- _Problem to solve_
Return every entry in full, with no alterations.

- _Collected data_
________________

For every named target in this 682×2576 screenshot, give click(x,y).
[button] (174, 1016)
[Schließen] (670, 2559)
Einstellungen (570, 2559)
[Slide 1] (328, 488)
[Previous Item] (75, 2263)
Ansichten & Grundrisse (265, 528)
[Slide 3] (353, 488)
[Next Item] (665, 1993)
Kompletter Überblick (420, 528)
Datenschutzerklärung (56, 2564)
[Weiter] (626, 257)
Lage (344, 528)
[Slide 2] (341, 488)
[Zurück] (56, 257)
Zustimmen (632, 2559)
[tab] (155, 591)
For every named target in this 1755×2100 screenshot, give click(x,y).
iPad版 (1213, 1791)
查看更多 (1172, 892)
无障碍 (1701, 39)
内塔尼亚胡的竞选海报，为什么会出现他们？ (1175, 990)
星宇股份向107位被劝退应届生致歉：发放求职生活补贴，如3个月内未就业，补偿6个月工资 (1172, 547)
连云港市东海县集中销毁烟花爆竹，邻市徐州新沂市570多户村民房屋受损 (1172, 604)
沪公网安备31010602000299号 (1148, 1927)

________________

- _Exercise response_
For every named target in this 682×2576 screenshot, give click(x,y).
[button] (174, 1016)
[Schließen] (670, 2559)
Einstellungen (570, 2559)
[Slide 1] (328, 488)
[Previous Item] (75, 2263)
Ansichten & Grundrisse (265, 528)
[Slide 3] (353, 488)
[Next Item] (665, 1993)
Kompletter Überblick (420, 528)
Datenschutzerklärung (56, 2564)
[Weiter] (626, 257)
Lage (344, 528)
[Slide 2] (341, 488)
[Zurück] (56, 257)
Zustimmen (632, 2559)
[tab] (155, 591)
For every named target in this 1755×2100 screenshot, give click(x,y).
iPad版 (1213, 1791)
查看更多 (1172, 892)
无障碍 (1701, 39)
内塔尼亚胡的竞选海报，为什么会出现他们？ (1175, 990)
星宇股份向107位被劝退应届生致歉：发放求职生活补贴，如3个月内未就业，补偿6个月工资 (1172, 547)
连云港市东海县集中销毁烟花爆竹，邻市徐州新沂市570多户村民房屋受损 (1172, 604)
沪公网安备31010602000299号 (1148, 1927)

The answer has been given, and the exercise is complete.